If the watchdog has not been through first power-up, the SoC will only need one valid service to de-assert the latched RESETx signal. After power-up, the SoC needs two consecutive valid services to de-assert the latched RESETx signal, regardless of whether the consecutive fault counter feature is used or not. This is described in Figure 11.
Challenge/Response Watchdog
Another feature of some ADI watchdogs is the ability to use a challenge/response to service the watchdog through I2C. In some systems, it is not enough to just require the SoC to send a pulse. It may be beneficial to require the SoC to perform a task or computation to ensure the SoC is fully operational. This is where a challenge/response watchdog can meet this requirement.

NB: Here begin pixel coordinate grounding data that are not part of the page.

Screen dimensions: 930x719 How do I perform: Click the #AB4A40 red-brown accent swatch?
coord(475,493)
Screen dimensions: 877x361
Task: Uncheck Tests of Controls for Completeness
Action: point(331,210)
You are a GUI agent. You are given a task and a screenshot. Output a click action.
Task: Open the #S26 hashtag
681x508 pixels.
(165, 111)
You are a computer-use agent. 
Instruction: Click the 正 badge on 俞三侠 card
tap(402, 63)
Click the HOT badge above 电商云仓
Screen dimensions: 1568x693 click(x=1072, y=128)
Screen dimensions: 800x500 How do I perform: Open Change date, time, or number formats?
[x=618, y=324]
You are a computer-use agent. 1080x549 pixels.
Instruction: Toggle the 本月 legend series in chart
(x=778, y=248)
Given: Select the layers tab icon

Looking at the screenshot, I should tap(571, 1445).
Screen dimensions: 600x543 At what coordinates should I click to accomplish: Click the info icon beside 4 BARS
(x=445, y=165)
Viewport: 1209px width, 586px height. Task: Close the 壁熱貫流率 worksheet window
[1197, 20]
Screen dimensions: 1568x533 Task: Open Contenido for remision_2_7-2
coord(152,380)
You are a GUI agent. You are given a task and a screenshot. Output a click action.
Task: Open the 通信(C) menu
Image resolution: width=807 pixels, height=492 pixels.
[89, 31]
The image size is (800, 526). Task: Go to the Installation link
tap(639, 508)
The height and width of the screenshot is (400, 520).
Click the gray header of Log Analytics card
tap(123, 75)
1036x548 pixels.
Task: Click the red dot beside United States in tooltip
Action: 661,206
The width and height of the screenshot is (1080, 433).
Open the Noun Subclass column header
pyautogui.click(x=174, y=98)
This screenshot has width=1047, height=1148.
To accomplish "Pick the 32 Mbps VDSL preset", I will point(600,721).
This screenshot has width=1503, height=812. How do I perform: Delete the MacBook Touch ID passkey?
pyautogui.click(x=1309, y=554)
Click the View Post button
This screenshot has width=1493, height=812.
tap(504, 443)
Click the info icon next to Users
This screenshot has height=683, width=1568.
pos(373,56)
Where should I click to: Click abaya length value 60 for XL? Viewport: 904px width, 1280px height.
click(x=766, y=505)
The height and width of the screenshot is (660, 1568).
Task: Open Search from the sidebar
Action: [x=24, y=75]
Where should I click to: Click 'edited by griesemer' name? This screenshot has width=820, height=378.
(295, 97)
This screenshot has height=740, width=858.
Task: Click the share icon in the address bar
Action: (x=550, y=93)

In a challenge/response service, there is a key-value register in the IC that must be read by the SoC. After having read the register, the SoC must use this value to compute the appropriate response. This response is then sent back to the IC over I2C. Once the register has been updated with the correct response, the watchdog has been serviced. The watchdog operates the same way as in a windowed setup with the only change being that the key register is updated rather than the watchdog being refreshed with a rising edge. The IC contains a linear-feedback shift register with a polynomial of x8+x6+x5+x4+1. This will shift all bits upward towards the MSb and insert the calculated bit as the new LSb. The SoC must calculate the response in this manner and send it back to the register in the IC. This is described in Figure 12.
In Table 1, a feature list is shown with several ADI ICs that contain watchdogs. ADI has several design calculators available for those wanting to learn more. Please contact ADI for more technical literature as well as datasheets for any of the parts listed.
Part Number | ASIL Rating | Programmable RESET Hold Times | Extended Windows | RESET Latch | Challenge/Response | I2C Capability |
MAX20478 | ASIL-D | x | x | x | ||
MAX20480 | ASIL-D | x | x | x | x |
Conclusion
As windowed watchdogs become more commonly implemented, it is important to develop a basic understanding of their operation. This application note covered several features of windowed watchdogs for the reader to develop a general knowledge regarding the MAX20478 and MAX20480 product families. These features include programmable extended windows, programmable RESETx hold times, single or consecutive watchdog fault assertions, and RESETx latch capability. With these features, designers have more freedom to incorporate more complex designs into their projects.